[Start of Attachment]
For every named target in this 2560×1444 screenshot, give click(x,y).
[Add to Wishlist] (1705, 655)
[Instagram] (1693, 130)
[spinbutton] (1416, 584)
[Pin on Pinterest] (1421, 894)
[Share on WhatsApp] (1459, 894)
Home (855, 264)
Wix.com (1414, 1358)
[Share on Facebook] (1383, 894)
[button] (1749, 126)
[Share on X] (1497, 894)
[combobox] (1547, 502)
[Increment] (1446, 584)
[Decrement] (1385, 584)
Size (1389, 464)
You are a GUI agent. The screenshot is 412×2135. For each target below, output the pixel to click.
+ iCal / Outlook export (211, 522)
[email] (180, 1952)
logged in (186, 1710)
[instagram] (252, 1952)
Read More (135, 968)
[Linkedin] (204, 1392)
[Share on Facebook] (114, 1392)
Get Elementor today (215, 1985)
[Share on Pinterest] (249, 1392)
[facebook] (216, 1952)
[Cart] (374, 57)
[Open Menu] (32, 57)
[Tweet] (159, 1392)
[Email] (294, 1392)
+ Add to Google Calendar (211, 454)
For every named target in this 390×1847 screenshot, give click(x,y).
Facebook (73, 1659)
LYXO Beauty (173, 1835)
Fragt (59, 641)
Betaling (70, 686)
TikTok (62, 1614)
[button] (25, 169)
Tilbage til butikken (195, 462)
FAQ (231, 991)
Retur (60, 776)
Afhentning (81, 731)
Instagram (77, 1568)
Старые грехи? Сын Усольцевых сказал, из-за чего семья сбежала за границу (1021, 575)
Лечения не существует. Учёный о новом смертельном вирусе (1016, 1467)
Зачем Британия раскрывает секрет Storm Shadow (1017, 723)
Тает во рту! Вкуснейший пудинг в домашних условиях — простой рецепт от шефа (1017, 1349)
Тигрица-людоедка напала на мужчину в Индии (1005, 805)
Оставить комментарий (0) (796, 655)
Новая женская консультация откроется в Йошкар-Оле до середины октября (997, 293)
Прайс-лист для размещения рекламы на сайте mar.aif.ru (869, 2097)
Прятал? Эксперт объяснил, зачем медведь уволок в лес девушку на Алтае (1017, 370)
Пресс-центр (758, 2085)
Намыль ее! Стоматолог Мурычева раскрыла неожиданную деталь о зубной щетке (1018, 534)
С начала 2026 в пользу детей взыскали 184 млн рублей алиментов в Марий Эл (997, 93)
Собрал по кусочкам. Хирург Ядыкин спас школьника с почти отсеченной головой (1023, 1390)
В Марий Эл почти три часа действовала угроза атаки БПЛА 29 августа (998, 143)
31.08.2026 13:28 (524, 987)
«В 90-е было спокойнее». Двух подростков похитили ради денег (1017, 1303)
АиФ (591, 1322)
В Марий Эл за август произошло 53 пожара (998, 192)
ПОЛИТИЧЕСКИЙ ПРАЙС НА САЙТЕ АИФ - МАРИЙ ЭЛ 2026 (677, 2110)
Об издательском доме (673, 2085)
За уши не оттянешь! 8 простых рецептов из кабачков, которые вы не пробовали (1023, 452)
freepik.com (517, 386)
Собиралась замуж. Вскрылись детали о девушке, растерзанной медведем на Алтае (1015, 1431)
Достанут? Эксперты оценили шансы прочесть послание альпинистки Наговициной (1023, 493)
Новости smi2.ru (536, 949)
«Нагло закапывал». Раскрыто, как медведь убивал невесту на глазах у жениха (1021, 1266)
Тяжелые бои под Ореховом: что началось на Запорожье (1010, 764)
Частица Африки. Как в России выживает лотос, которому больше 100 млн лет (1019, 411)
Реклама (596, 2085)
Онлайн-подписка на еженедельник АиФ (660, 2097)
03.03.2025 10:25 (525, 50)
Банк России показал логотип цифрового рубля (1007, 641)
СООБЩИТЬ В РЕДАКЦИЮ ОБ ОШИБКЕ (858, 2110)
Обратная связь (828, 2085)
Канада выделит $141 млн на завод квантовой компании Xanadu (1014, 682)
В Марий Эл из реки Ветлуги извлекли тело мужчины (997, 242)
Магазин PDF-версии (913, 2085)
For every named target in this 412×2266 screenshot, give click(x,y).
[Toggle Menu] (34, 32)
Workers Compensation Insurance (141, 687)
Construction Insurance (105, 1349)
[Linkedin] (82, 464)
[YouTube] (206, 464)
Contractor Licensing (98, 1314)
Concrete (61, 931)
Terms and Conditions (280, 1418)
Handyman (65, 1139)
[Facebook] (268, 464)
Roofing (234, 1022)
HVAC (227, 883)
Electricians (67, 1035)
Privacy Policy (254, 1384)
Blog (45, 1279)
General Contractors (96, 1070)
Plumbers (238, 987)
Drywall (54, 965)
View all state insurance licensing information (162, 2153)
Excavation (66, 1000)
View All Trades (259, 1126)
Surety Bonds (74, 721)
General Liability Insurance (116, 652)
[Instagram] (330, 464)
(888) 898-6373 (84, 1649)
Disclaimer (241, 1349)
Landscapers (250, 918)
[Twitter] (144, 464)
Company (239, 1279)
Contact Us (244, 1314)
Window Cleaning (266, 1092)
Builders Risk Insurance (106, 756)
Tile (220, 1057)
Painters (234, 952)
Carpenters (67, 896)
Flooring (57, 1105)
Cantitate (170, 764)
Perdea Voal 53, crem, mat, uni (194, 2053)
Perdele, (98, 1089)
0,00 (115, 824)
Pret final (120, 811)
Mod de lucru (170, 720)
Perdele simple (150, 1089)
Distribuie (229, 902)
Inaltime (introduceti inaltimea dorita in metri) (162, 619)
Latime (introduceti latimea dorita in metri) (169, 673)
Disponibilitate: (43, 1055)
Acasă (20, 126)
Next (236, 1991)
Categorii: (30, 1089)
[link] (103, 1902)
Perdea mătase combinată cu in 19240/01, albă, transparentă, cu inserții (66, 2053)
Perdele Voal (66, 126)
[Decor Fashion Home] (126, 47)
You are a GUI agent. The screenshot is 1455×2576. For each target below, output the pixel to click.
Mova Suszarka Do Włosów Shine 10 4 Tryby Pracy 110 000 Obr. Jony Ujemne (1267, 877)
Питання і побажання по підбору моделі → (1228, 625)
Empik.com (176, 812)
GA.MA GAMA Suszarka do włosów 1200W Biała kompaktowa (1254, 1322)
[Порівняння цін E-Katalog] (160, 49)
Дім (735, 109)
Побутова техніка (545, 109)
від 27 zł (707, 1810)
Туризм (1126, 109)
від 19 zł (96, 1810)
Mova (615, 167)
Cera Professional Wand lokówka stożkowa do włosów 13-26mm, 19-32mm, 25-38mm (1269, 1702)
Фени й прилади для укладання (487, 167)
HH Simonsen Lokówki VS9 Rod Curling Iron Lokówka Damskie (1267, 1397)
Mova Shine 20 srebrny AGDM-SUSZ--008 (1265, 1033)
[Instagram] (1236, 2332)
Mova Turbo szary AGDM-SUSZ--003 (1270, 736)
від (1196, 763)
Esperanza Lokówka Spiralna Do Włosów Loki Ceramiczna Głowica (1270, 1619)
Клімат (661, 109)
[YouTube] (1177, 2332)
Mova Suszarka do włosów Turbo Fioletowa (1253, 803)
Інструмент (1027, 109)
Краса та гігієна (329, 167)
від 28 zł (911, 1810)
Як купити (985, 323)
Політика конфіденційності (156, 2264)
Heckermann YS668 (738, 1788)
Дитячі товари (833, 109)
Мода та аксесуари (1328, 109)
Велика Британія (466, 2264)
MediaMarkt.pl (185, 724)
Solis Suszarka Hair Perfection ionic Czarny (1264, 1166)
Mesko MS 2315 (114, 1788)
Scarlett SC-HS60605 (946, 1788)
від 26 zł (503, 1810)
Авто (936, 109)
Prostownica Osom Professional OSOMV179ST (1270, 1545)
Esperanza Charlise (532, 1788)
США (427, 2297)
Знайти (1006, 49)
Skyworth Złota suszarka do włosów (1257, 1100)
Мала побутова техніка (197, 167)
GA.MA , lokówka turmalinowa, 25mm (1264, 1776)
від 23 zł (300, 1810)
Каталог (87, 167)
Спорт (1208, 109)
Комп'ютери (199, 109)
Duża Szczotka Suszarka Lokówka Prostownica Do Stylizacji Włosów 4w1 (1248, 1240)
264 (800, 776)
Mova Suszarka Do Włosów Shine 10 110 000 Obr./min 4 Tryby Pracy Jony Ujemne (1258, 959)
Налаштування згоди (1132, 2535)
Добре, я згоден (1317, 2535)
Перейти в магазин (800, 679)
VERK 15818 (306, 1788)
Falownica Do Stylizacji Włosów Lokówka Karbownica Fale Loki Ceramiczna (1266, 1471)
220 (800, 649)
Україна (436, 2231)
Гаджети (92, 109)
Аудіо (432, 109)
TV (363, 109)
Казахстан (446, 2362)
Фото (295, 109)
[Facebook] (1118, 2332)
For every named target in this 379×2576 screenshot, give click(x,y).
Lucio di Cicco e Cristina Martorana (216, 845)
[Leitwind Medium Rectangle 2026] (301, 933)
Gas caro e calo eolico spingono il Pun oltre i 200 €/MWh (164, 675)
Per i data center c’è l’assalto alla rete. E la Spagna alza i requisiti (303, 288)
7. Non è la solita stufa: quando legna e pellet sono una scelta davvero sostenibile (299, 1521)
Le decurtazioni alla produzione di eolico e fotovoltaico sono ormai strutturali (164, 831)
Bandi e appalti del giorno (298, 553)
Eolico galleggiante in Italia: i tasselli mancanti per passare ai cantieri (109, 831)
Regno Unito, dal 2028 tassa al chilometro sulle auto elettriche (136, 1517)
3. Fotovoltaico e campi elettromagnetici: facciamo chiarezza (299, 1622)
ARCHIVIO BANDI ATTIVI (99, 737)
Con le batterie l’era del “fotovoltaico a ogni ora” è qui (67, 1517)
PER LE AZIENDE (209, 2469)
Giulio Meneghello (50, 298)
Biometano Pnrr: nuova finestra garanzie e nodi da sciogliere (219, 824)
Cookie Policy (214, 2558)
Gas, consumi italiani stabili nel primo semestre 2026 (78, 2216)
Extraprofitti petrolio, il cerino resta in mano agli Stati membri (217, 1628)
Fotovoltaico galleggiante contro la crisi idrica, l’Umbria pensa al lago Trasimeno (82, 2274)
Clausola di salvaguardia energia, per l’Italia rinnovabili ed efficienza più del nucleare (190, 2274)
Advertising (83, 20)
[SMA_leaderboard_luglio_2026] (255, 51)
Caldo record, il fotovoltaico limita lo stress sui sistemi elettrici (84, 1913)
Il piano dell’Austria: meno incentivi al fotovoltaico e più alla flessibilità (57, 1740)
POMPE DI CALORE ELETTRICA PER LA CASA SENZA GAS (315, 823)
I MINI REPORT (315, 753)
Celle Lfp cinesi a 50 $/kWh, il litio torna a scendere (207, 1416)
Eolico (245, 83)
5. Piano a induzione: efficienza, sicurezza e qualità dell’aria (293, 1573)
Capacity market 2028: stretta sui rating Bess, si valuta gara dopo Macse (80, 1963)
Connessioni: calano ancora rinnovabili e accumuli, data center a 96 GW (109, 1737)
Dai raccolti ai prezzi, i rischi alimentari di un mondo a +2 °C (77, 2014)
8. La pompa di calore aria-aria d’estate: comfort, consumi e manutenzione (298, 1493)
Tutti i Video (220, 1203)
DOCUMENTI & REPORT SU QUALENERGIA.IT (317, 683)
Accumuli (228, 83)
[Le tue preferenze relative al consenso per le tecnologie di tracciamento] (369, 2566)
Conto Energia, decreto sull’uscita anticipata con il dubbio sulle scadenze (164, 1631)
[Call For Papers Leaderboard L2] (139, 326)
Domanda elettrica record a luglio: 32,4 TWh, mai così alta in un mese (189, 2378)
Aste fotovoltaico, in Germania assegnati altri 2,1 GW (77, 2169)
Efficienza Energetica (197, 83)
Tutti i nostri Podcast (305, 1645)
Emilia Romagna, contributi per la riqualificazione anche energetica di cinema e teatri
[End of Attachment]
§ **INSTRUCTIONS TO FOLLOW**
Repeat exactly the lines above from the one with "Пресс-центр (758, 2085)" up to and including the one with "Concrete (61, 931)". No other line belongs in the reply.

§ **SOLUTION BELOW**
Пресс-центр (758, 2085)
Намыль ее! Стоматолог Мурычева раскрыла неожиданную деталь о зубной щетке (1018, 534)
С начала 2026 в пользу детей взыскали 184 млн рублей алиментов в Марий Эл (997, 93)
Собрал по кусочкам. Хирург Ядыкин спас школьника с почти отсеченной головой (1023, 1390)
В Марий Эл почти три часа действовала угроза атаки БПЛА 29 августа (998, 143)
31.08.2026 13:28 (524, 987)
«В 90-е было спокойнее». Двух подростков похитили ради денег (1017, 1303)
АиФ (591, 1322)
В Марий Эл за август произошло 53 пожара (998, 192)
ПОЛИТИЧЕСКИЙ ПРАЙС НА САЙТЕ АИФ - МАРИЙ ЭЛ 2026 (677, 2110)
Об издательском доме (673, 2085)
За уши не оттянешь! 8 простых рецептов из кабачков, которые вы не пробовали (1023, 452)
freepik.com (517, 386)
Собиралась замуж. Вскрылись детали о девушке, растерзанной медведем на Алтае (1015, 1431)
Достанут? Эксперты оценили шансы прочесть послание альпинистки Наговициной (1023, 493)
Новости smi2.ru (536, 949)
«Нагло закапывал». Раскрыто, как медведь убивал невесту на глазах у жениха (1021, 1266)
Тяжелые бои под Ореховом: что началось на Запорожье (1010, 764)
Частица Африки. Как в России выживает лотос, которому больше 100 млн лет (1019, 411)
Реклама (596, 2085)
Онлайн-подписка на еженедельник АиФ (660, 2097)
03.03.2025 10:25 (525, 50)
Банк России показал логотип цифрового рубля (1007, 641)
СООБЩИТЬ В РЕДАКЦИЮ ОБ ОШИБКЕ (858, 2110)
Обратная связь (828, 2085)
Канада выделит $141 млн на завод квантовой компании Xanadu (1014, 682)
В Марий Эл из реки Ветлуги извлекли тело мужчины (997, 242)
Магазин PDF-версии (913, 2085)
For every named target in this 412×2266 screenshot, give click(x,y).
[Toggle Menu] (34, 32)
Workers Compensation Insurance (141, 687)
Construction Insurance (105, 1349)
[Linkedin] (82, 464)
[YouTube] (206, 464)
Contractor Licensing (98, 1314)
Concrete (61, 931)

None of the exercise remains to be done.